PUBLISHED: 11:33 18 May 2006 | UPDATED: 13:30 04 May 2010
HAVE a baby and your world will never be the same again. There s no instruction manual that comes with this tiny pink bundle of joy and no course of lessons before you go solo. And when your new arrival is screaming in the middle of the night there s no e
HAVE a baby and your world will never be the same again. There's no instruction manual that comes with this tiny pink bundle of joy and no course of lessons before you go solo.
And when your new arrival is screaming in the middle of the night there's no expert help. All the well-meaning advice you have gathered seems to pale into insignificance.
Imagine the sheer terror if you discover you're about to be the mum of twins or triplets.
It's a whole different ball game. But at Noah's Ark they come in two-by-two or even three-by-three.
This special club, set up for parents and carers of twins, triplets and more, provides a support network to help parents stay sane, as LESLEY INNES discovered.
COPING with a young baby is rewarding but also hard work and, at times, frustrating. So imagine suddenly becoming the proud parents of twins or even triplets.
Even when you've got over the initial shock that you're facing a multiple birth, and worked out the logistics of a day-to-day routine, nothing can prepare you for the sheer emotional roller-coaster.
Polly Cook and Jane Mcleod know only too well how the arrival of twins has turned their worlds upside down.
For Jane, 38, of Brooke Grove in Ely, it meant a ready-made family all in one go. But for Polly, 36, of Wellington Street, Littleport, her twins arrived as a new brother and sister for her young son, Joe.
He was just over two when Dan and Emma, now 15 months, started competing for his attention with Polly.
"His life was in complete turmoil," said Polly. "He was traumatised by the whole thing. He started biting and kicking and had behavioural problems. I would get cross with him and scream and react in totally the wrong way. I just didn't know what to do.
"We kept reassuring him and cuddling him but only now is he starting to come out the other side. Only now is he starting to come back for cuddles.
"But there always seems to be someone crying and you only have one pair of hands and can only pick up one baby at a time."
Noah's Ark proved a lifeline for Polly - "my haven of sanity".
"I go there because everyone understands what it's like to look after more than one child the same age," she said. "I am amazed how calm everyone is.
"I went there when I was pregnant as I had so many questions in my head - can you sleep your babies in the same cot? How many weeks early did the twins arrive? How long did you breast feed?
"It was very useful and reassuring. After the babies were born I kept in touch with Noah's Ark by email and I had offers of help from members, from doing my washing to cooking a meal. Everyone is so friendly and helpful. If you've had a bad day there will always be someone at the group who can top it!"

## ENTRIES PROVIDED:
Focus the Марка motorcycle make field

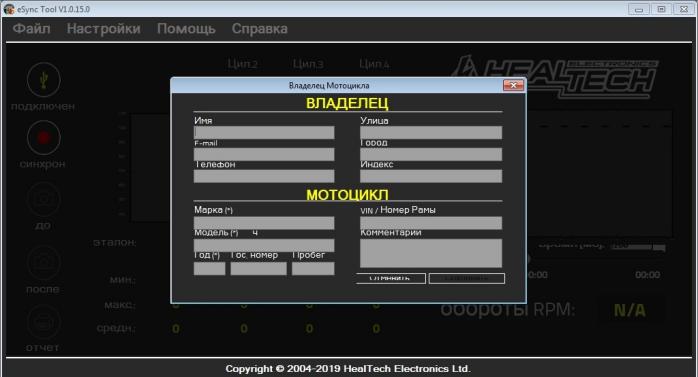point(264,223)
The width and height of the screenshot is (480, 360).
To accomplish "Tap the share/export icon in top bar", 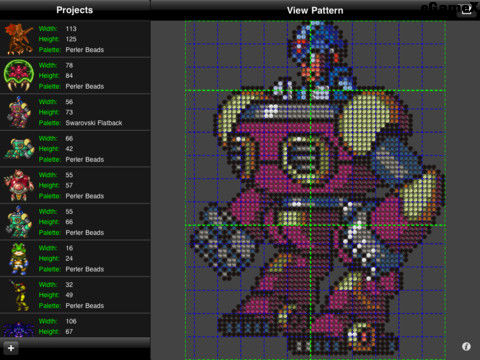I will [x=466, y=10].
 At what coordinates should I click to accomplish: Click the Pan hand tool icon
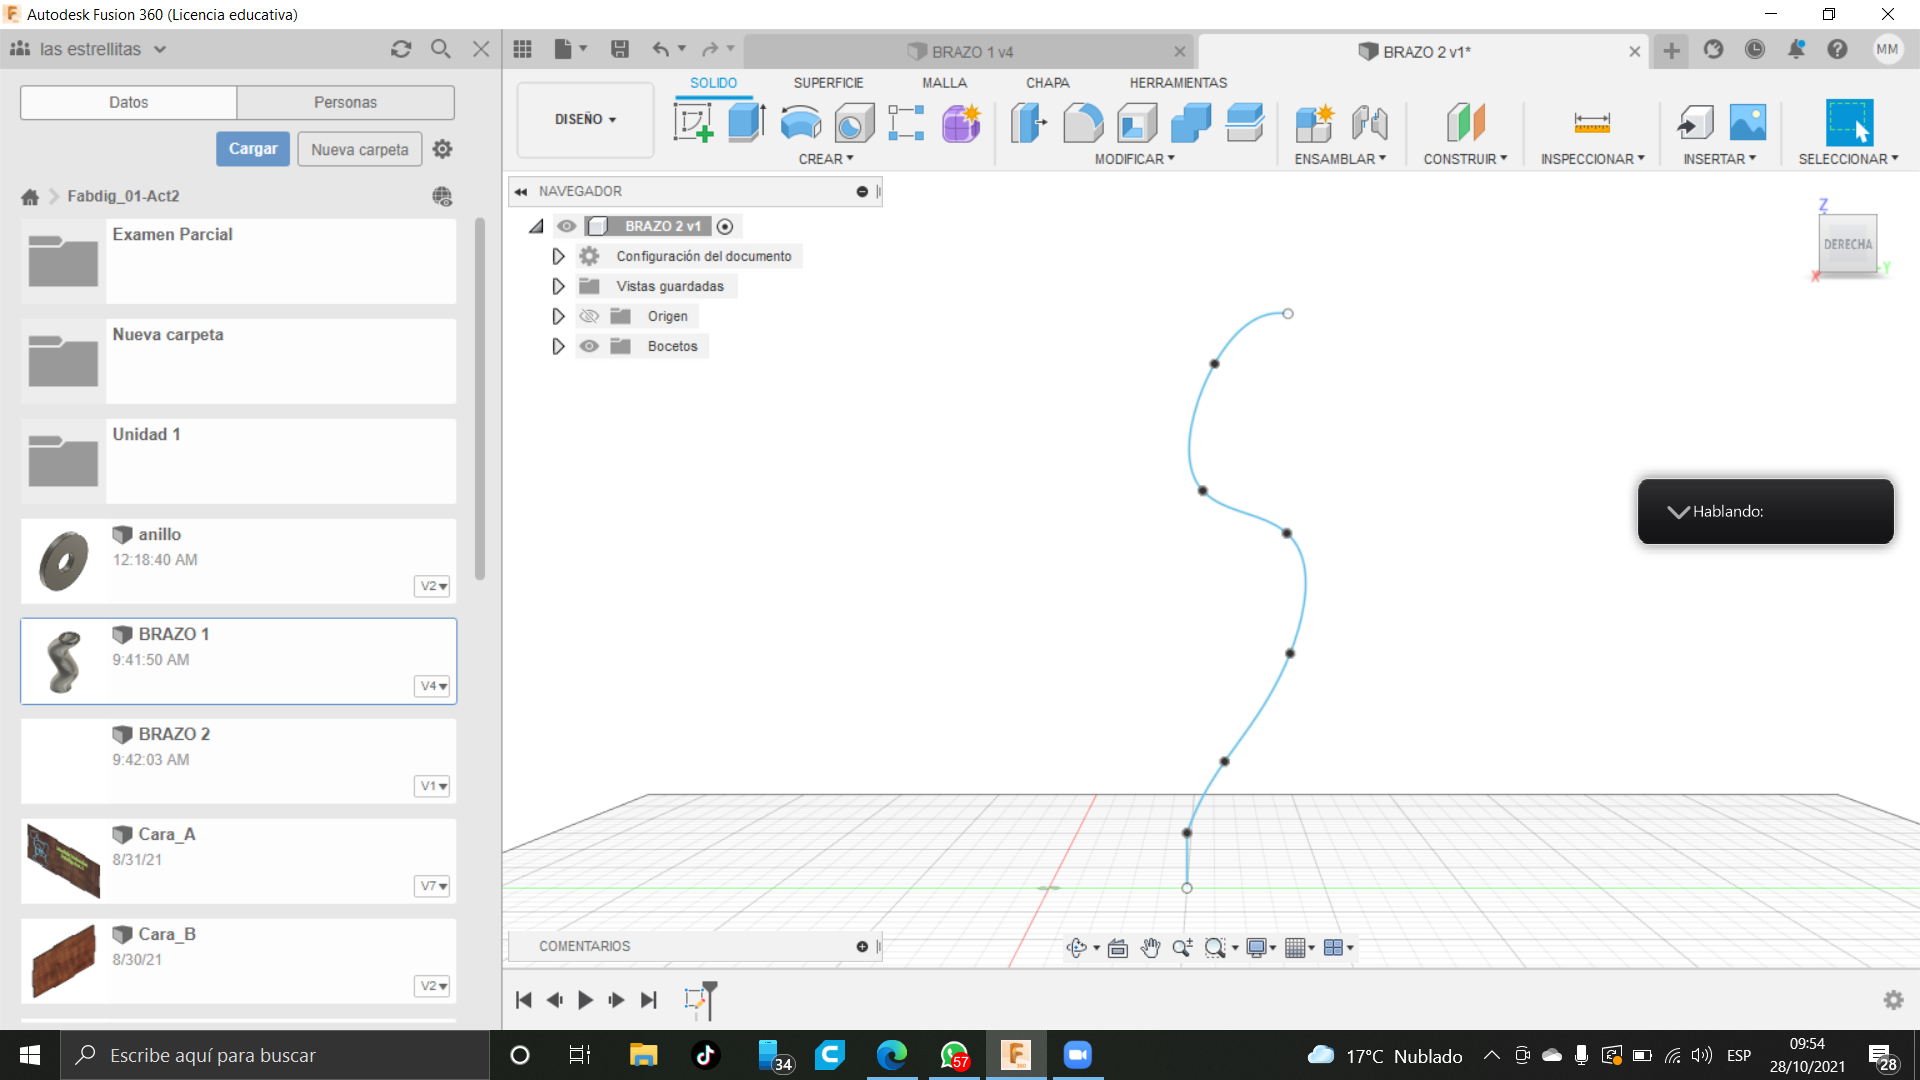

## PROBLEMS TO SOLVE:
A – Write out the passage of the Noah's Ark article between "Polly Cook and" and "what to do.", inclusive.
B – Condense the paragraph in the Noah's Ark article that opens with "His life was in complete turmoil," into two sentences.
C – Summarize the Noah's Ark article in two sentences.

## SOLUTIONS FOR EACH TASK:
A –
Polly Cook and Jane Mcleod know only too well how the arrival of twins has turned their worlds upside down.
For Jane, 38, of Brooke Grove in Ely, it meant a ready-made family all in one go. But for Polly, 36, of Wellington Street, Littleport, her twins arrived as a new brother and sister for her young son, Joe.
He was just over two when Dan and Emma, now 15 months, started competing for his attention with Polly.
"His life was in complete turmoil," said Polly. "He was traumatised by the whole thing. He started biting and kicking and had behavioural problems. I would get cross with him and scream and react in totally the wrong way. I just didn't know what to do.

B – Polly said that her son Joe's life was in complete turmoil and that he was traumatized, biting, kicking and showing behavioral problems. She admitted that she got cross, screamed and reacted in totally the wrong way because she didn't know what to do.

C – Noah's Ark is a club for parents and carers of twins, triplets and more that provides a support network to help them stay sane. Polly Cook, whose twins turned her young son Joe's world into turmoil, calls it a lifeline where everyone understands, her questions during pregnancy were answered, and members offered help from doing her washing to cooking a meal.